A very loaded question, to be honest with you. Biomechanics, much as we learn in school and start to practice during residency, is a major focus for me. I think it's something that tends to not get as much play or as much attention because especially in a comorbid or complex patient population, it's much more difficult to put names to some of the deformities that we see or to identify them for various reasons. But hands down, and this is something that I'm extremely passionate about, is frankly that biomechanics plays a very, very primary role in all of our considerations. I think the only exception to that is when we find ourselves in patients who are now non-ambulatory. But even then, there's still biomechanical considerations. So absolutely it's something that's at the forefront of my mind and in all honesty, I think should be at the forefront of everybody's mind when they're considering reconstruction, regardless of the patient population.

Phenomenal question and really, the nidus for a lot of this is the nature of my practice, which is riddled with basically just complex and comorbid patients. I think the difficulty with naming and identifying and evaluating and planning with biomechanics for patient populations is that in a complex patient population or comorbid population, oftentimes, they don't have sensation. They don't necessarily have access to resources to help them to identify when they have an issue to get in front of someone like myself or my partners. So I would say, even though it is a primary type of consideration for everybody, it's really the complex patient population, especially the wound population that it's especially important for.

Gait exam is a fantastic way to evaluate people and really bring together your physical exam, perhaps your imaging exam as well. But to be quite honest with you, with a comorbid or complex patient population, it's almost unethical to perform a gait exam with someone who has a large or chronic wound. So in that way, it can become difficult, and that's why we really have to pay attention, I think, to the telltale signs of the location of a wound, its chronicity, determining its actual aetiology, which is helpful to make assumptions and make conclusions about how the gait has perpetuated in kind of an abnormal way.

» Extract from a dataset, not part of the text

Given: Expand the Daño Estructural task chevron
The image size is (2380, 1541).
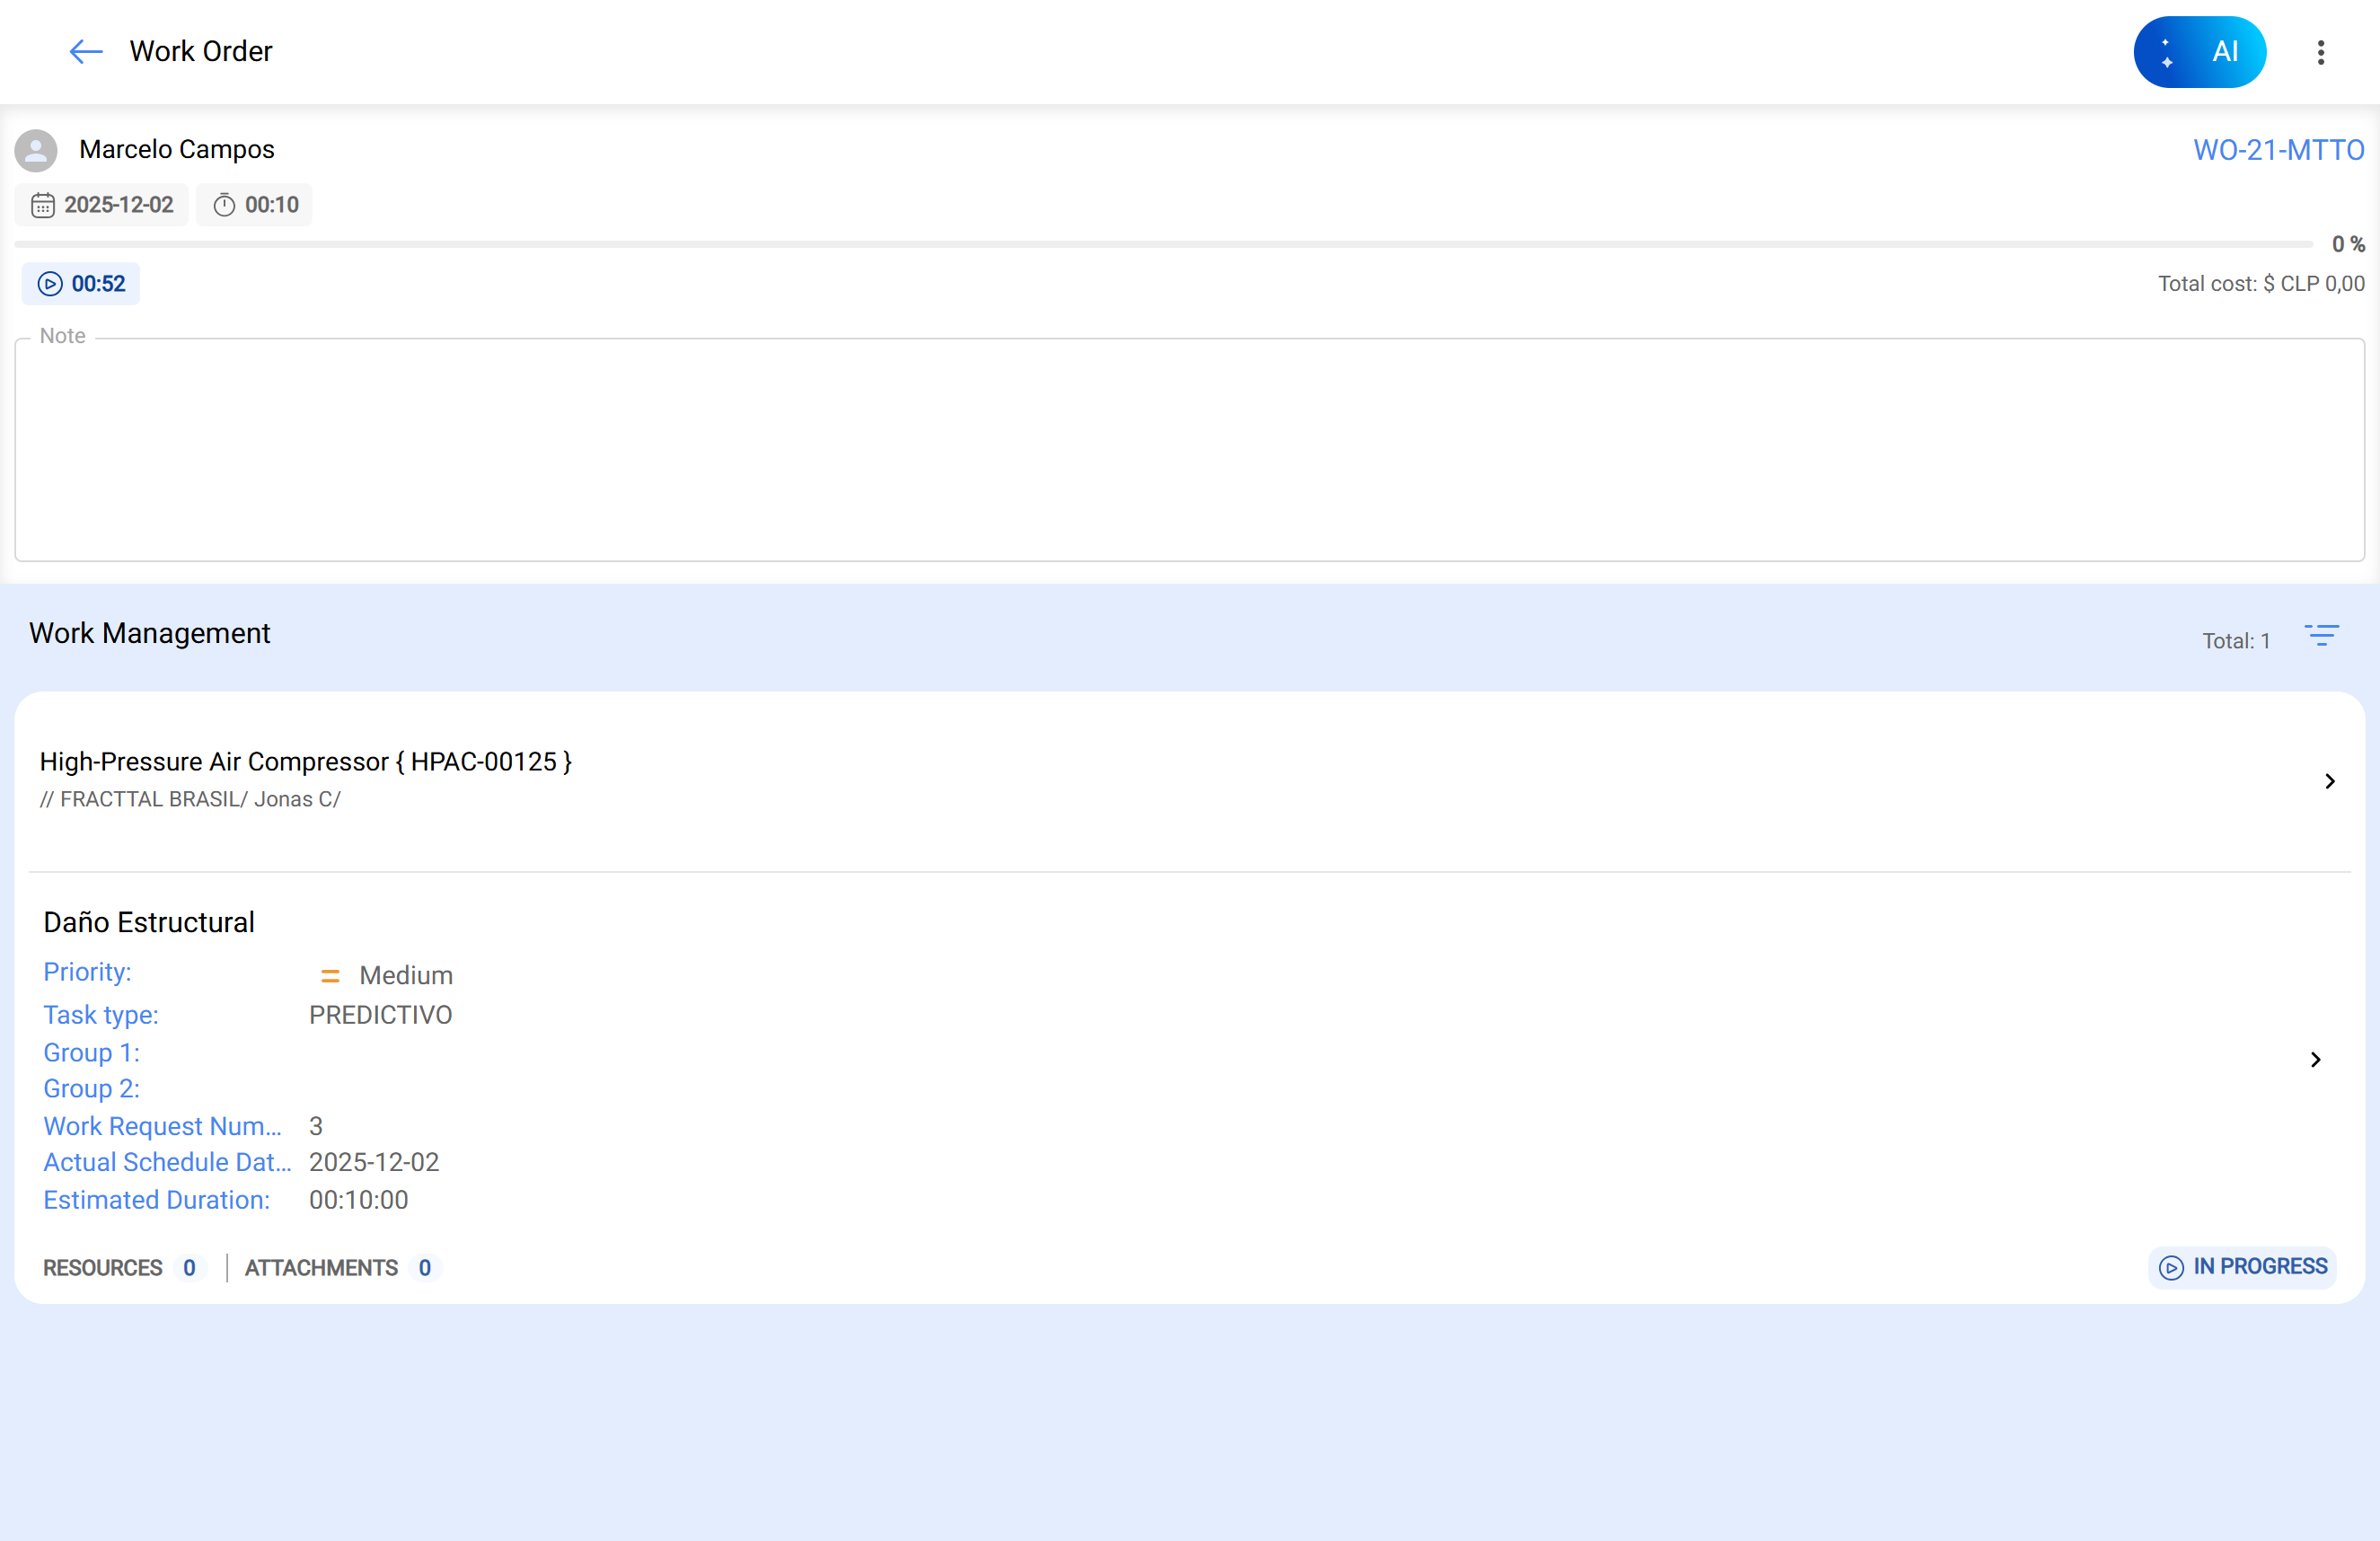Looking at the screenshot, I should (x=2315, y=1059).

So in all honesty, it's extremely important and I find myself doing a gait exam on just about everybody who doesn't have a wound, who doesn't have some type of disabling or debilitating deformity. So if it's something that is logistically feasible, absolutely, everybody gets some form of a gait exam. But if it's something where we just can't perform a gait exam for various reasons, and again, we have to just dig deeper and again, make assumptions based off of physical exam, the subjective information we're getting from the patient as well as the imaging, which is very, very important.